After perusing around, you'll see that the method of interest is called `PM_Accelerate` which takes in wishdir, wishspeed and accel. At this point these are just parameters of the function, but wishdir actually reprents the players intended new direction based on their keyboard and mouse inputs.

It then computes the dot product of the players current horizontal velocity with wishdir and calls that currentspeed, note that this is not your current speed, but rather the length of the projection of your current horizontal velocity onto wishdir (assuming wishdir is a unit vector)

Next a new variable by the name of addspeed is created which is wishspeed - currentspeed, what this tells us is that whatever speed we wished to travel at is being reduced by current speed, therefore a better name for currentspeed is really speedpenalty

accelspeed is defined as accel * frametime * wishspeed, although the units don't really make sense here, accel * frametime is equal to a speed, and then wishspeed scales this speed up by an amount, in this sense we should think of wishspeed as the speed gained multiplier. After it is defined, we clamp it so that it is upperbounded by addspeed, which is speed we want the player to move at minus the penalty

finally we take wishdir, which we assume is a unit vector and scale it up by accelspeed and add it to the players current velocity, note that this means that accelspeed really represents a velocity gain.

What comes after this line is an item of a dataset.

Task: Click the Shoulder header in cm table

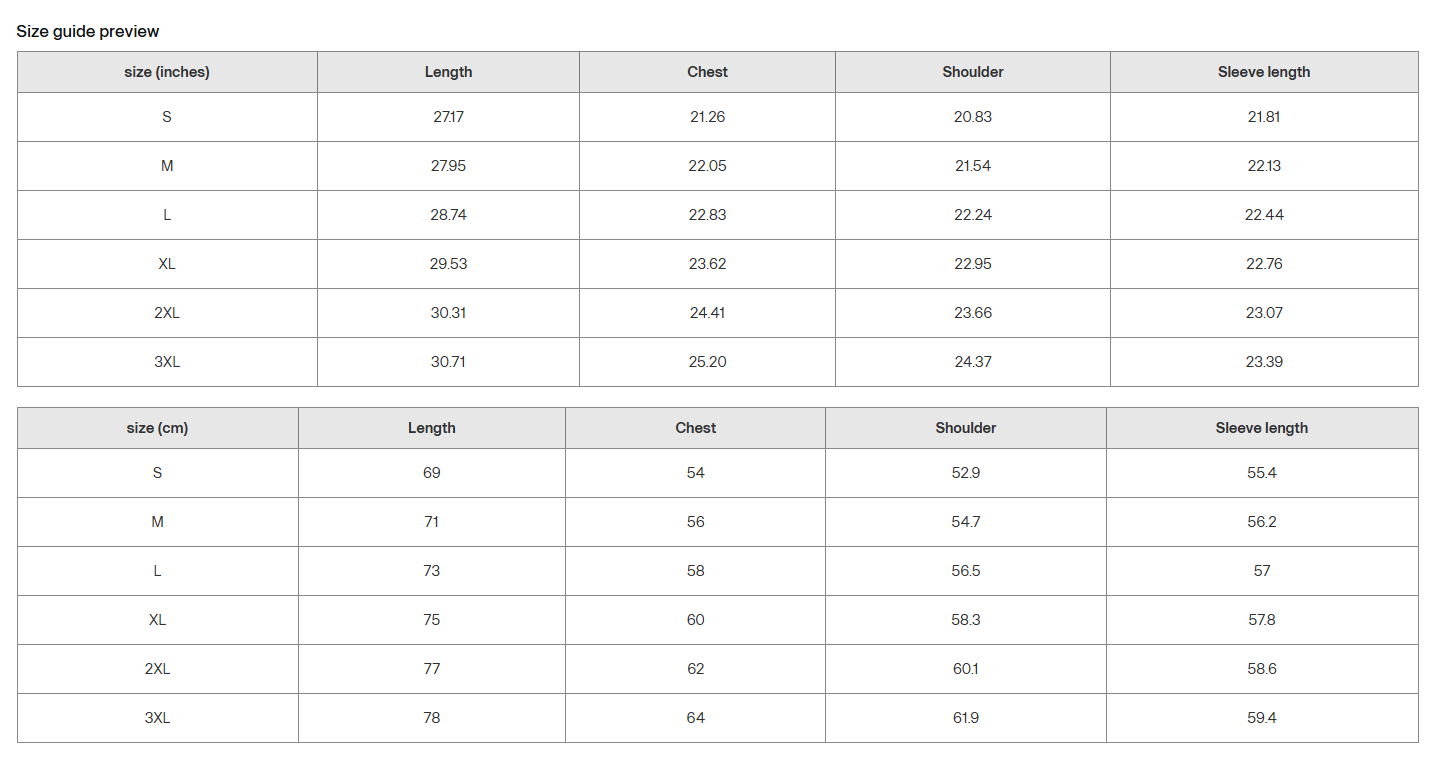Action: pos(966,428)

## how `PM_Accelerate` is called

`PM_Accelerate` is used in `PM_[MovementType]Move`, the two main ones we will cover are `PM_WalkMove` and `PM_AirMove`

Looking inside of `PM_WalkMove`, we'll ignore anything that has to do with water or flying. The first area of interest is when there is a check if the player is jumping, or rather just not touching the ground, if that's the case we simply use `PM_AirMove` which we will cover next.

Assuming that we're not jumping we can see that there is a call to `PM_Friction`, looking inside that method we can see that the vertical component of the players velocity is zeroed out (not sure why), and if your speed is under a certain length it gets zeroed out.

Next a variable by the name of drop is created which is intended to be the drop in your velocity based on the friction. If you are just normally walking in up to 1 unit of water and not being knocked back, then a variable called control which is equal to max(speed, pm_stopspeed) is used when we add control * pm_friction * frametime.

To understand this equation, we can think of pm_friction * frametime scaling the control by a certain amount which is independent of frame rate. Finally the newspeed is the current speed minus the drop in speed, and note newspeed is forced to stay non-negative.

Then we can get the ratio of the newspeed to the oldspeed, so newspeed / speed, so for example if we were travelling at 6 units per second, and then after subtracting the drop we are now at 3 units per second then, the speed ratio is 3/6 = 1/2, this ratio is then used to scale the players current velocity.